Critique
Titre original : Bedtime Stories
Histoires enchantées
Histoires enchantées, en 2008, prend Adam Sandler gardien d’hôtel, lui donne des histoires racontées à ses neveux qui se mettent à contaminer le réel par fragments absurdes, et l’envoie gérer cela avec Keri Russell, Guy Pearce, Russell Brand, Courteney Cox et Teresa Palmer. Adam Shankman y filme un conte de studio tardif dans une période où le merveilleux commence déjà à devoir justifier son rendement. Sandler, souvent plus intéressant quand il laisse apparaître sa fatigue ou sa mesquinerie, apporte ici une forme de candeur cabossée assez agréable ; Russell Brand, à l’époque, agit comme une fuite de mercure comique utile.

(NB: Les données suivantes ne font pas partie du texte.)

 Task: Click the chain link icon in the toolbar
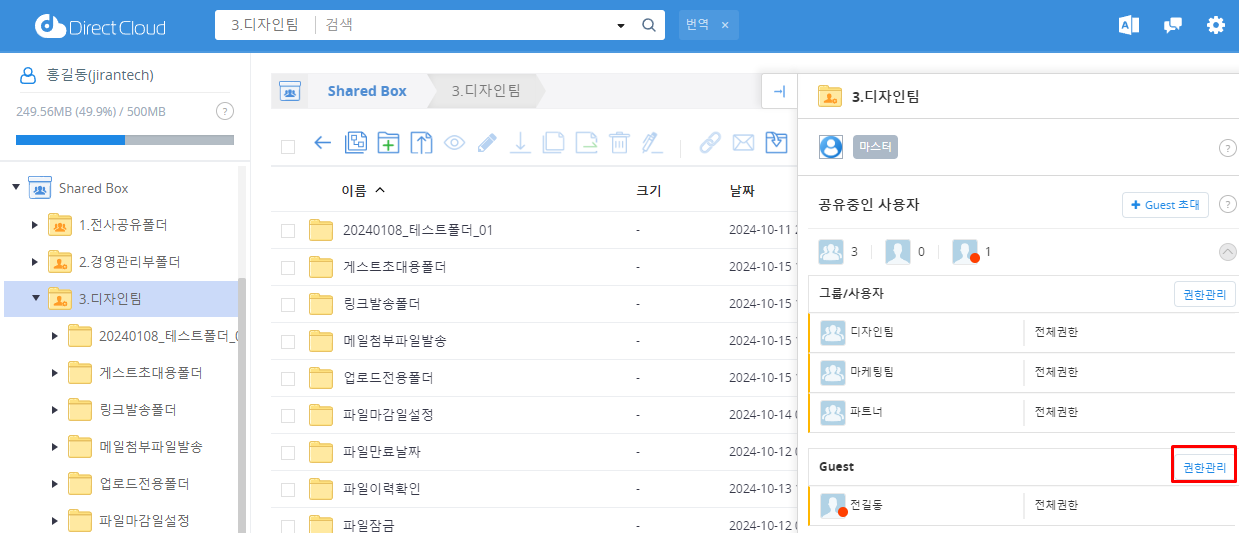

2008 est aussi l’année de la crise financière, lorsque les récits de réussite professionnelle, de carrière hôtelière, de hiérarchie corporative et de promotion sociale se dégonflent assez brutalement. Histoires enchantées choisit alors de répondre par le conte, ce qui est moins bête qu’il n’y paraît : dans un moment où les structures rationnelles déçoivent, le film propose que la fiction reprenne un peu la main sur l’ordinaire. C’est naïf, certes. C’est aussi une position presque politique en son genre.
Le film reste une grande machine Disney-Sandler, bien sûr. Mais il possède cette qualité rare de ne pas mépriser ses propres motifs enfantins. Le réel y est maladroitement reconfiguré par l’imaginaire, et cette maladresse me semble plus digne que la froideur calculée de bien des family movies plus malins. Le merveilleux ici transpire un peu. Tant mieux.
🎬 Le saviez-vous ?
une boule de gomme fluorescente de décor aurait été mise sous sachet scellé après avoir “tenté d’obtenir une extension canonique de son pouvoir narratif au service ménage de l’hôtel”.